Durch den Ausbau der Industrie und das damit verbundene Anwachsen der Einwohnerzahl wurde der Bau neuer Versorgungseinrichtungen notwendig. So entstand 1886 ein Gaswerk und 1892 eines der ersten Elektrizitätswerke Sachsens.

Infolge dieser Entwicklung erhielt Olbernhau 1902 das Stadtrecht verliehen und hatte wenige Jahre später (1910) bereits 9681 Einwohner. Die erzgebirgische Holzindustrie bekam in dieser Zeit starke Impulse aus den Bereichen Holzforschung und Holzgestaltung. Neuartige Materialien und Technologien bereicherten die Gestaltungsmöglichkeiten.

Der Maschinenbau konstruierte Holzbearbeitungsmaschinen, die eine qualitativ hochwertige Bearbeitung des Werkstoffes Holz gestatteten. Eine besonders wegweisendende Rolle kam in dieser Entwicklungsphase den Dresdener Werkstätten für Holzkunst zu, die es sich zum Ziel gestellt hatten, künstlerisch hochwertige und pädagogisch anspruchsvolle Spielwaren herzustellen. Diese Firma produzierte auch im Erzgebirge und übergab später ihr Sortiment an den Spielwarenbetrieb Th.

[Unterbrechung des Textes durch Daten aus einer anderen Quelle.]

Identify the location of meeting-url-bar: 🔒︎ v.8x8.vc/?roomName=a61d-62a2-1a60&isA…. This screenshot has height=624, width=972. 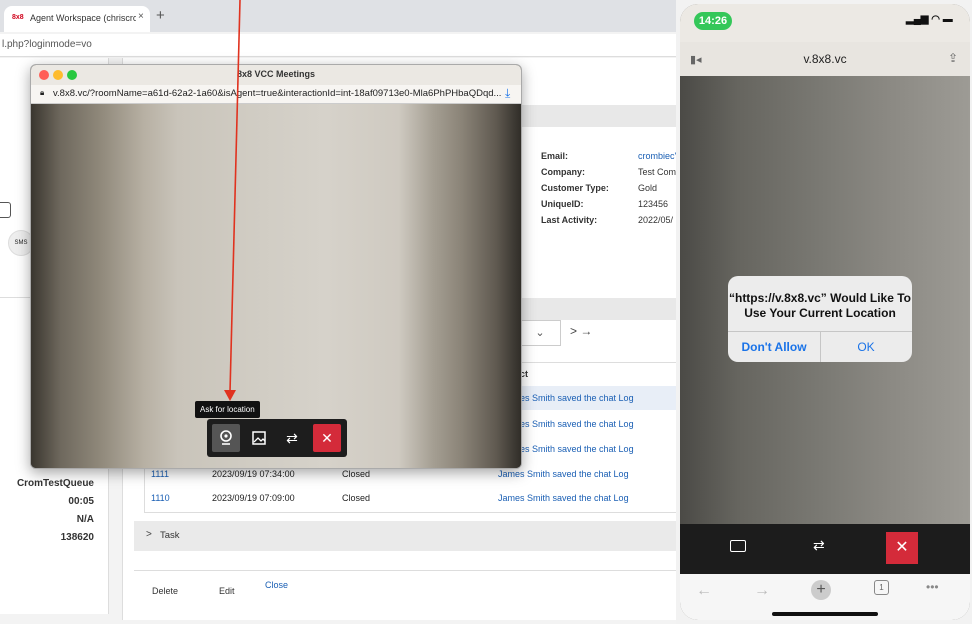
(276, 94).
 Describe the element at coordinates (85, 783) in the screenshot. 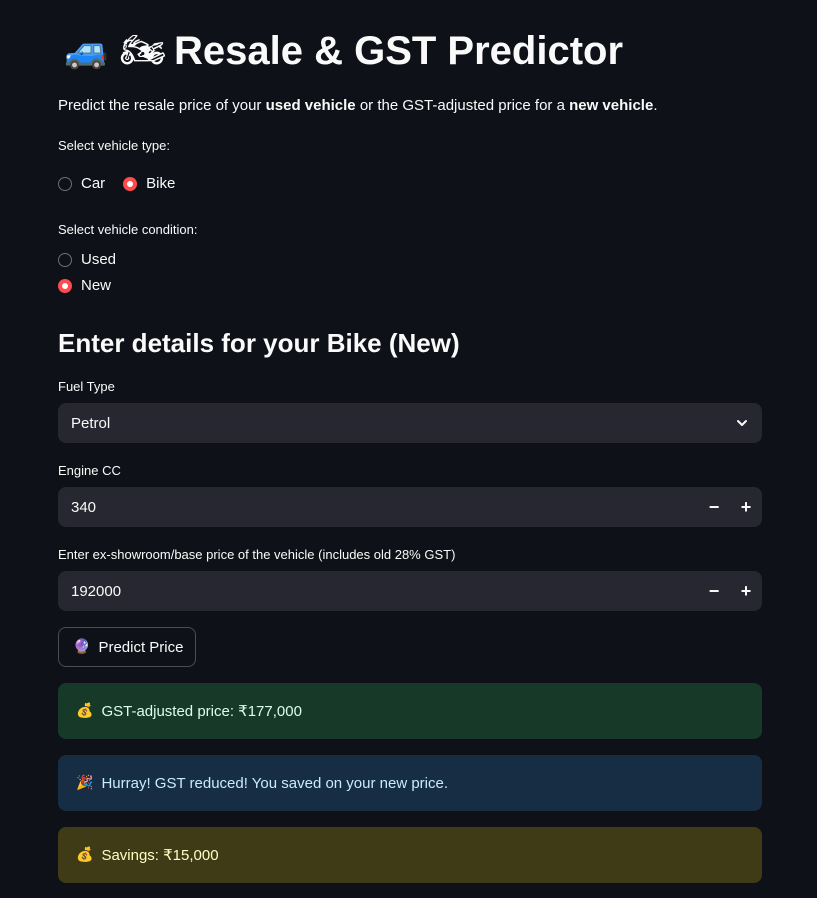

I see `party-popper-icon: 🎉` at that location.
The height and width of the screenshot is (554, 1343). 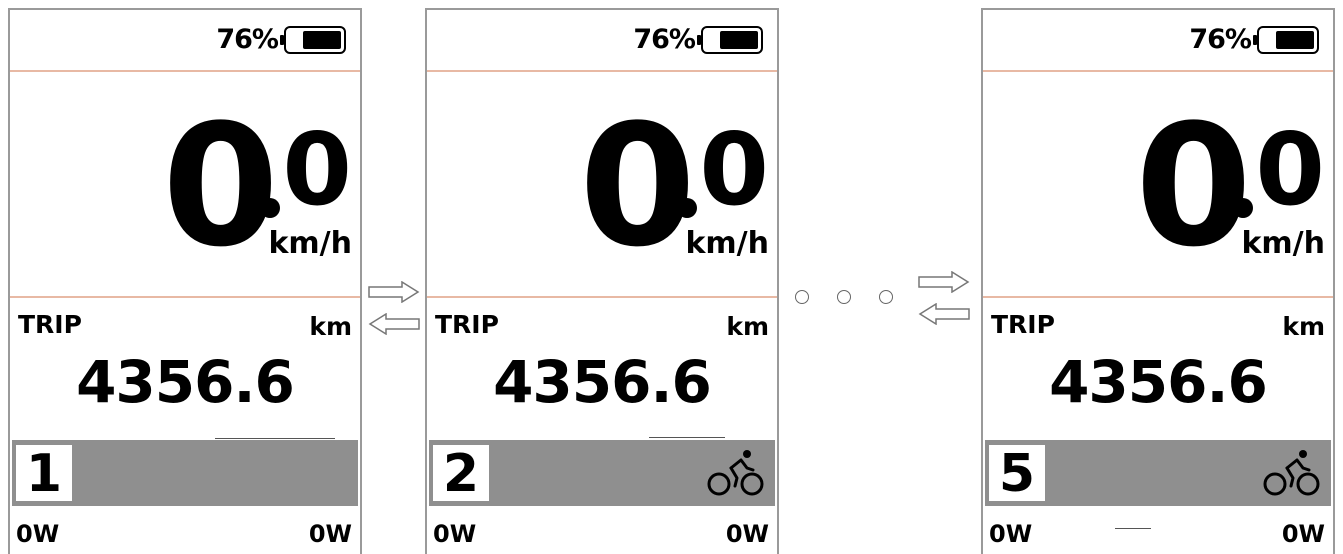 What do you see at coordinates (1158, 473) in the screenshot?
I see `assist-level-bar: 5` at bounding box center [1158, 473].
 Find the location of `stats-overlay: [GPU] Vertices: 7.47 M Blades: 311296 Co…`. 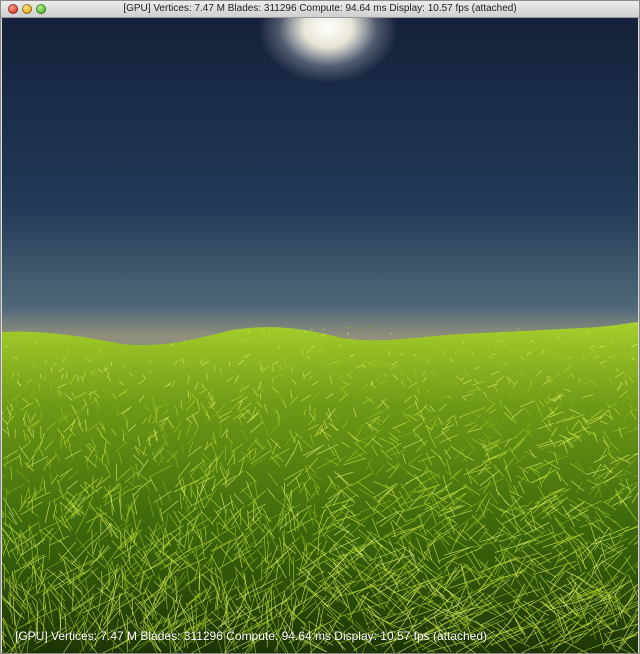

stats-overlay: [GPU] Vertices: 7.47 M Blades: 311296 Co… is located at coordinates (252, 636).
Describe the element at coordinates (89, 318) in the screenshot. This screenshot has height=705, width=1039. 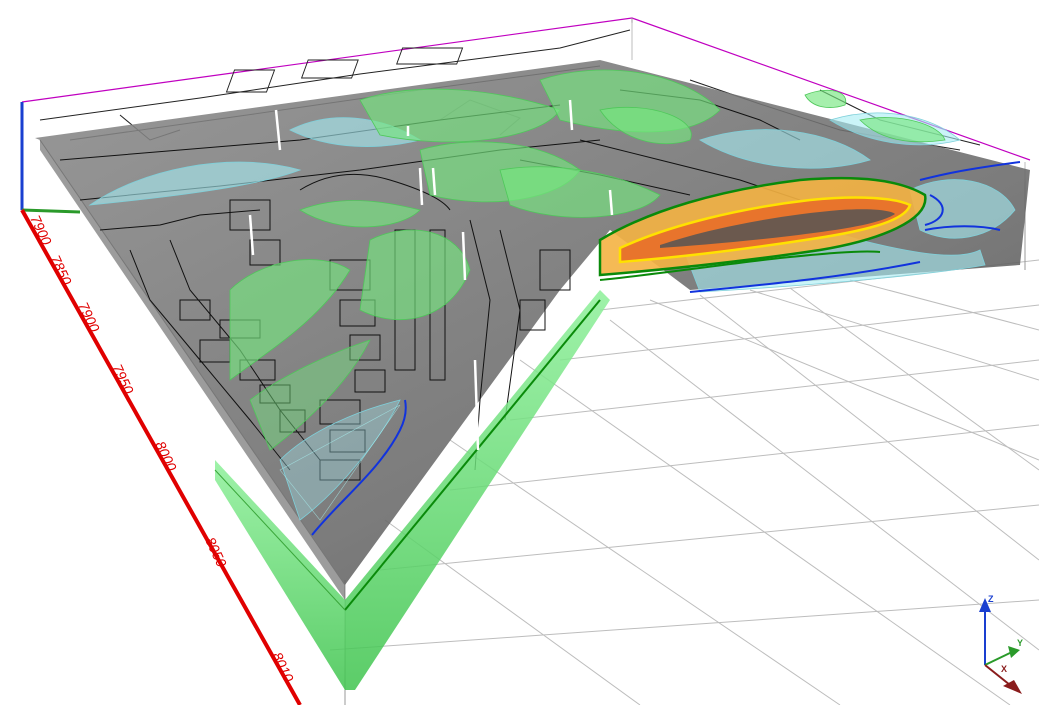
I see `tick-label: 7900` at that location.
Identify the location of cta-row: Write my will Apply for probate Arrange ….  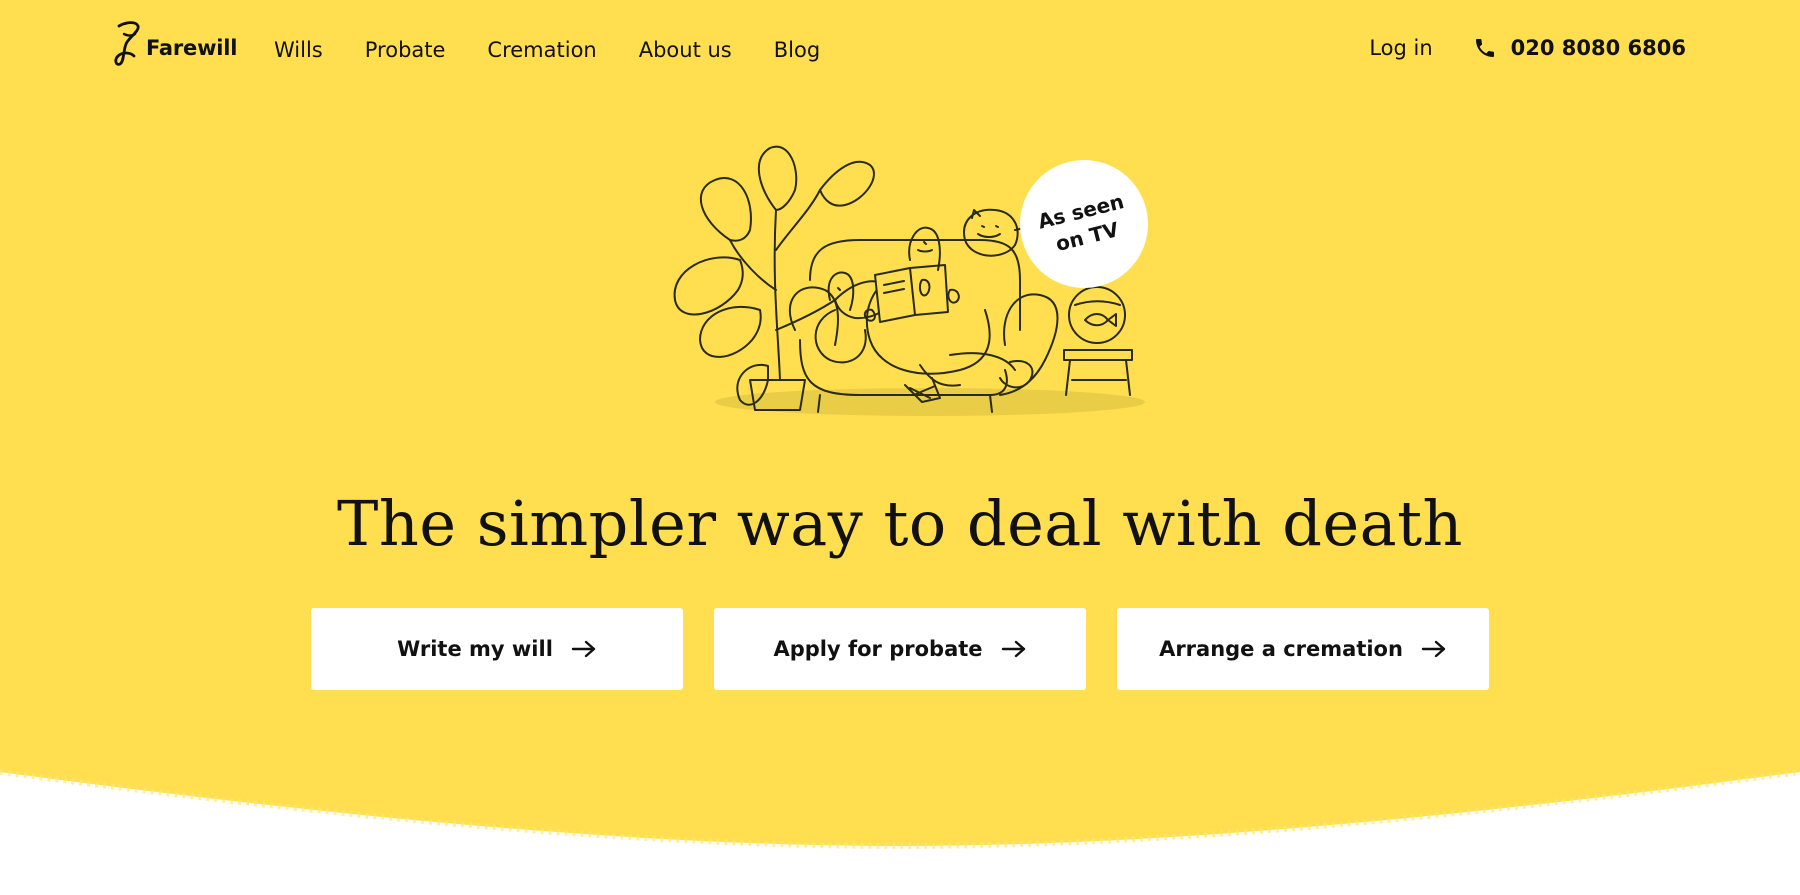
(900, 649).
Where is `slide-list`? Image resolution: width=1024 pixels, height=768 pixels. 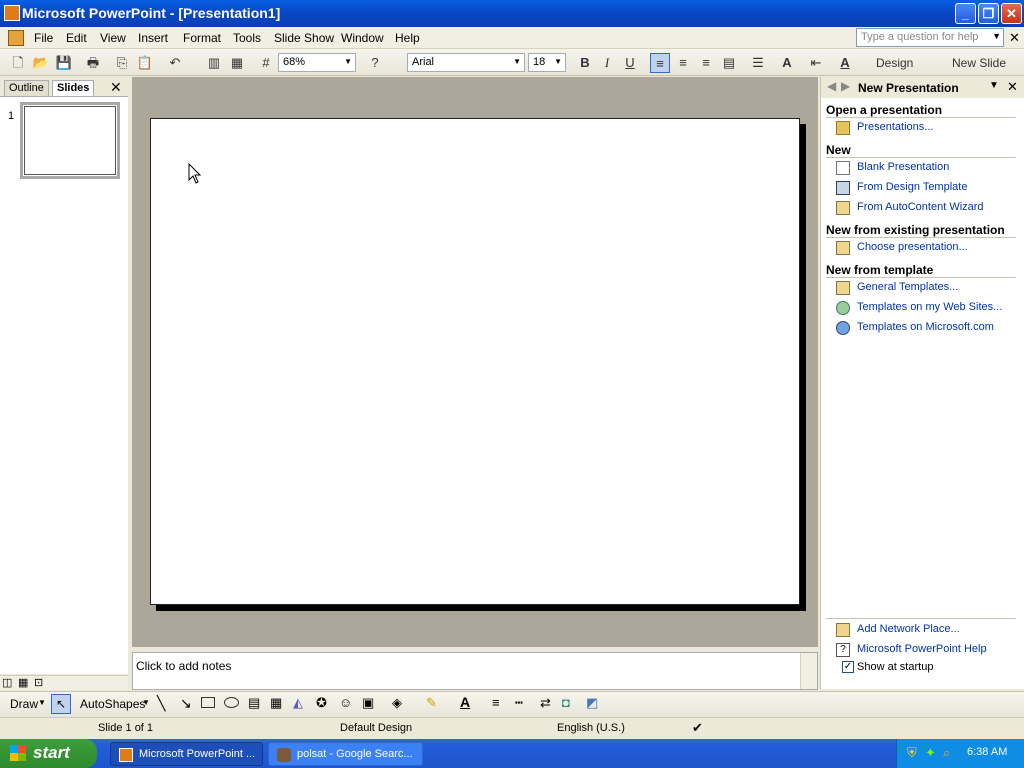
slide-list is located at coordinates (64, 385).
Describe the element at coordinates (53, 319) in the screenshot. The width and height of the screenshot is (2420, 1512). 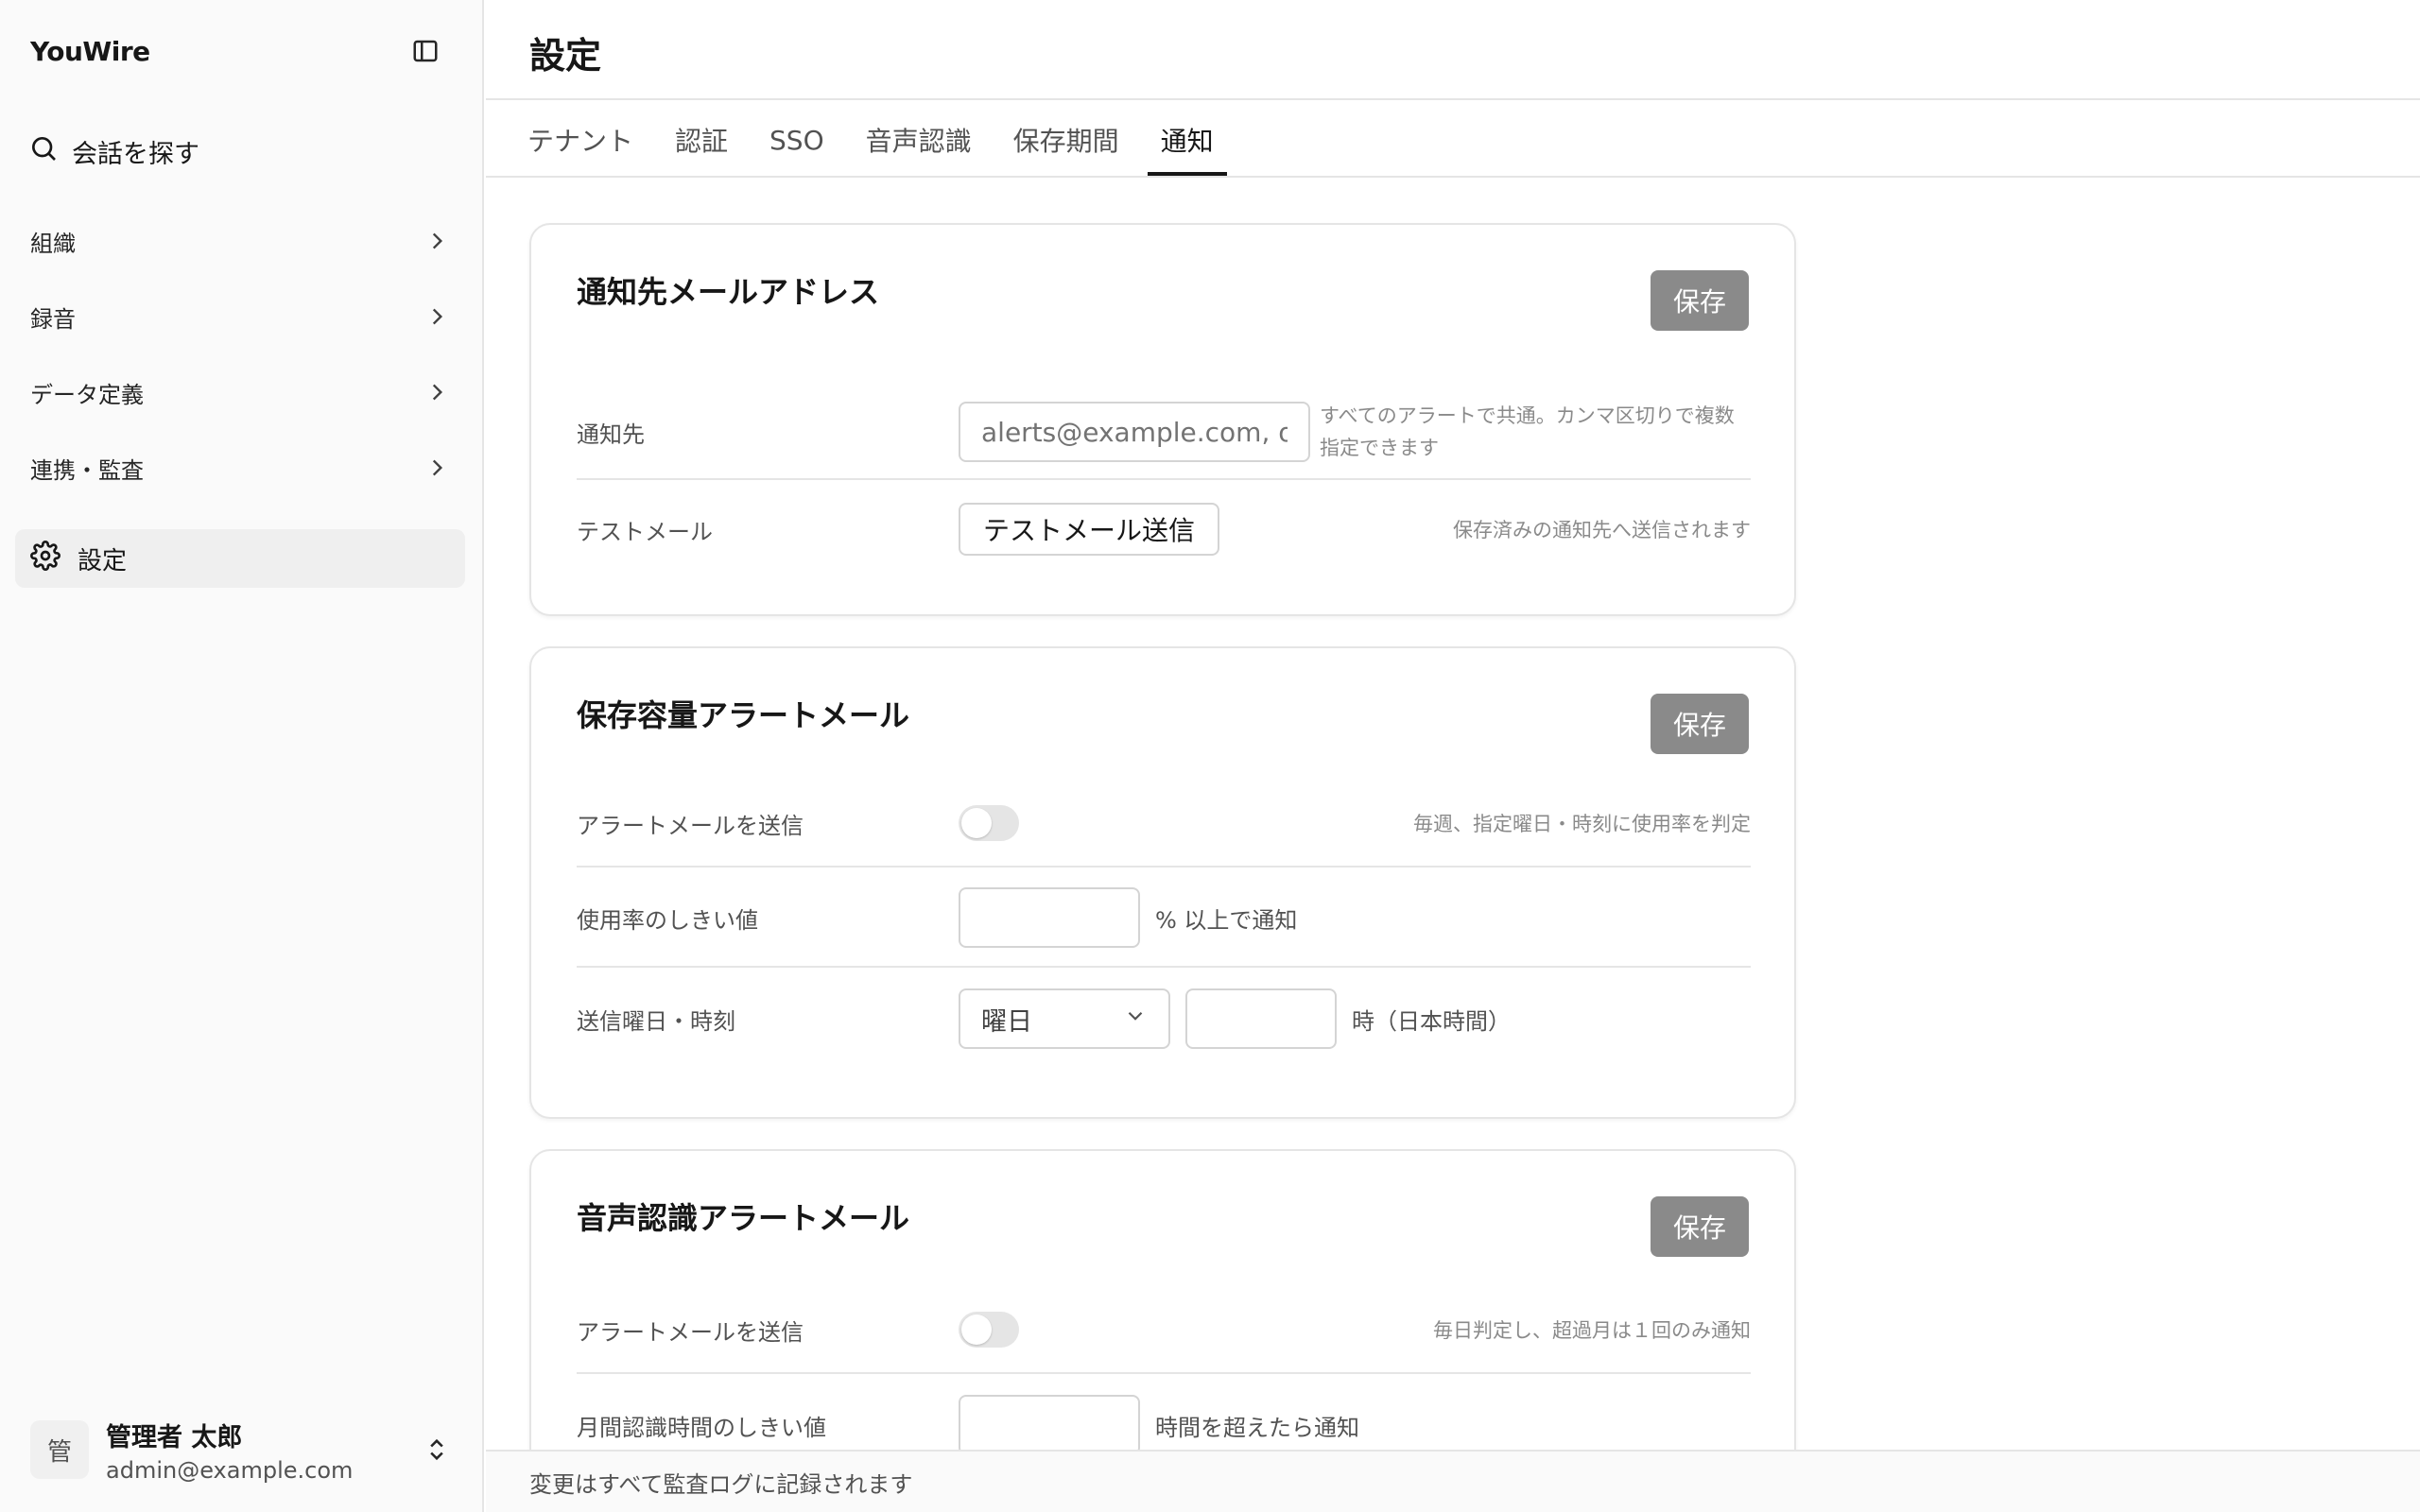
I see `sidebar-item-label: 録音` at that location.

Heymann (Großolbersdorf/Sa.). Die hiervon ausgehenden Ideale verbreiteten sich im Erzgebirge und begründeten den Ruf der Region, Hersteller von anspruchsvollem Holzspielzeug zu sein.

In der 2. Hälfte des 20. Jh. übernahm - neben vielen Kleinbetrieben - besonders der VEB Vereinigte Olbernhauer Spielwarenbetriebe (VERO) die Herstellung und Entwicklung der Olbernhauer Holzspielwaren.
Heute, im beginnenden 21. Jh., sind die Ansprüche an hochwertiges Holzspielzeug die gleichen geblieben, nur das Aussehen hat sich mit dem Zeitgeist geändert.

Wir nehmen die Herausforderung gern an und freuen uns auch in Zukunft darauf, an leuchtenden Kinderaugen teilhaben zu dürfen.